Video is being used in higher education at an increasing pace: in traditional classrooms, for blended learning, and in online courses. This is a good thing: video is an informationally dense source of curriculum materials and presenting the learning material in different ways can’t be a bad thing. There are certain situations where video is necessary: where a demonstration is too dangerous or expensive to perform in a classroom with students present or where an individual can’t schedule time to be present in a classroom, but a camera crew and interviewer can meet with them. However, using video without taking care to make the video accessible deprives students with various disabilities of the learning materials they are expected to master. If a video is presented that is not fully accessible—especially accessible to the blind and those with low-vision, it is not a decision made in malice, but that there simply does not exist the infrastructure or standards to generate or deliver accessible video. Let’s take a step back and think a little bit about what accessibility is in the grand scheme. Accessibility has two major aspects: usability and equivalent content. Usability has to do with how easy it is to anticipate how to navigate and control whatever it is that is to be accessible. The provision of equivalent content means that when information should be presented in a way that everyone can acquire it. Building codes require that structures be built accessibly with respect to usability by specifying how high off the ground and far away from a doorway a light switch should be located, where handrails should be installed, and how a door can be opened by a visitor in a wheelchair. Buildings are accessible with respect to equivalent content if signs have braille equivalent for the text, elevator buttons have a tactile means of indicating which floor the button will take you to, etc. A webpage is accessible with respect to usability if it uses high-contrast colors and is structured in a way that screen-reader software can index it and provide a navigation method of its different content areas. A webpage is accessible with respect to equivalent content if, for example, the images have alt-tags to describe what the image shows.

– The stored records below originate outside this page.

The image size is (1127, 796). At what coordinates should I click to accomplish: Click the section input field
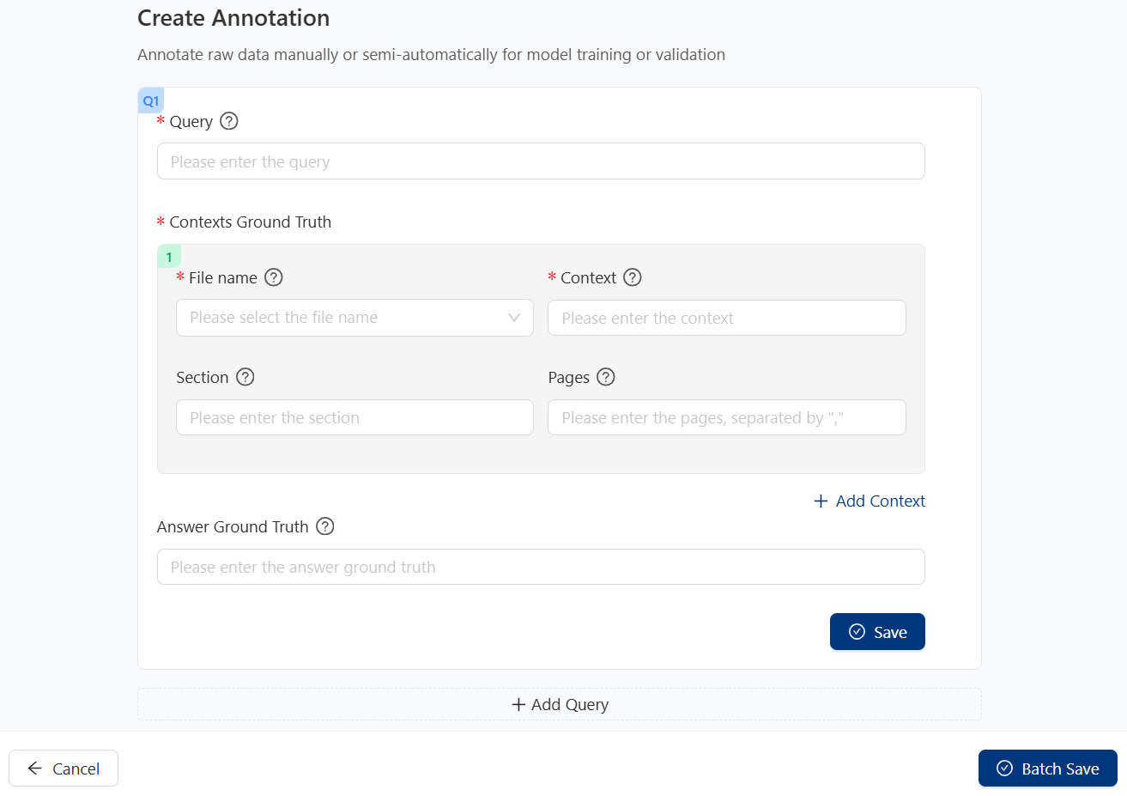point(354,417)
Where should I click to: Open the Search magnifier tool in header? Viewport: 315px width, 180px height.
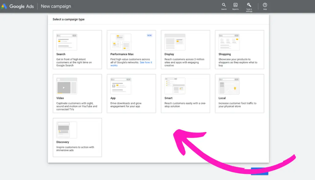click(x=224, y=5)
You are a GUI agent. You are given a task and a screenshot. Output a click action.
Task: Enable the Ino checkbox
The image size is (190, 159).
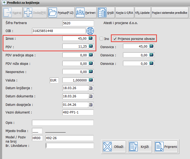[101, 39]
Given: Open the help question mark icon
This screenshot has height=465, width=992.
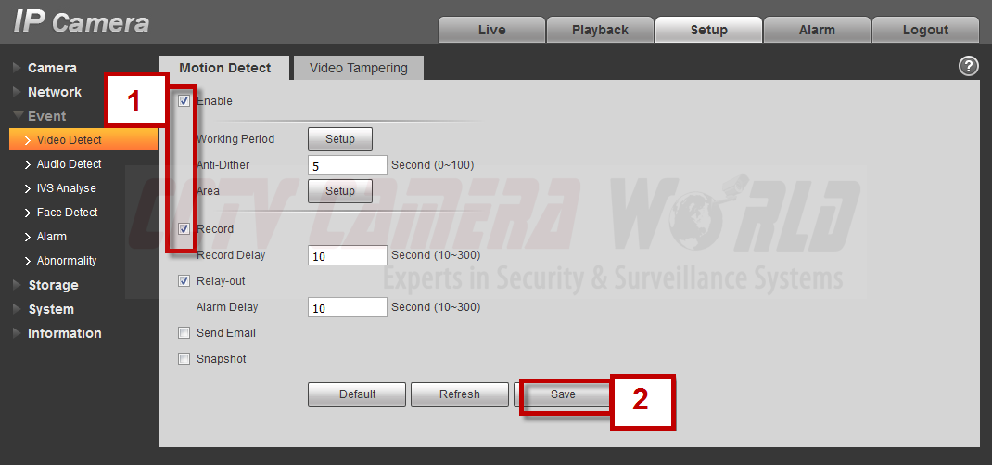Looking at the screenshot, I should [x=969, y=66].
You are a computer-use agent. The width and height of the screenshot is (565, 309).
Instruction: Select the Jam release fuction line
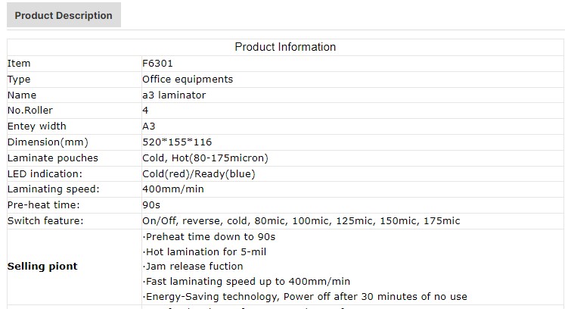tap(193, 267)
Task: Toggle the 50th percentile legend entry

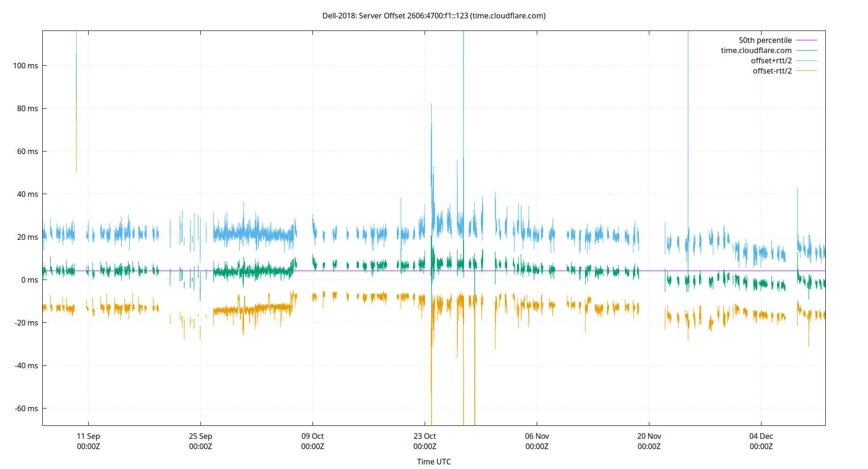Action: tap(766, 40)
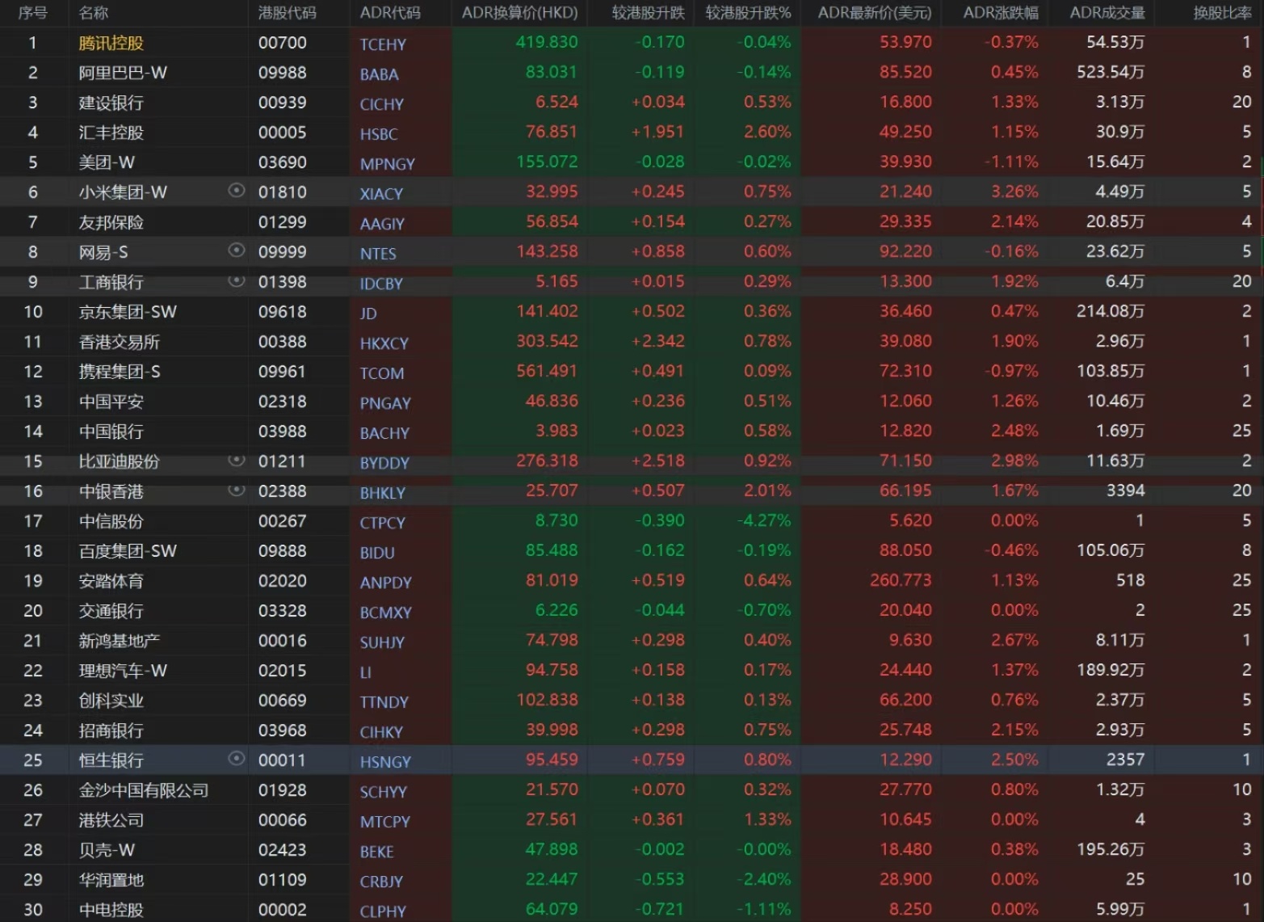
Task: Select the 换股比率 column header
Action: [x=1222, y=13]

Jumping back to accessible media: the player controls have to be usable to blind and low vision users–they have to be of appropriate size and use high-contrast colors and they have to be navigable and operable with a screen reader and a keyboard. The media also has to provide equivalent content for users with disabilities. Most of the time, when media professionals talk about accessibility, they’re really talking about captions. Captions are great, of course, and a mainstream part of life now: captions are usually turned on at bars and restaurants so many patrons can watch different television programs on different televisions without interfering with one another or the music being played, for one example. Captions are only half of the game, though: providing the equivalent content if you can’t hear the audio portion of the video. The motion picture part of the video contains content that needs to be made accessible, too, otherwise we wouldn’t buy all the expensive cameras we have. So how do we provide equivalent content for that portion of the video material?
The solution came in the 1970s from Margaret Pfanstiehl, an avid fan of the theater who lost her eyesight while in her young 30s. She cultivated a group of volunteers who would describe the visual aspect of the performance for her and other blind and low vision patrons, eventually developing an infrastructure involving radio transmitters and headset receivers for broadcast to those patrons in the audience that has become the standard for providing equivalent content for theatrical performances and is the basis for all other forms of making visual media accessible to those with visual impairments.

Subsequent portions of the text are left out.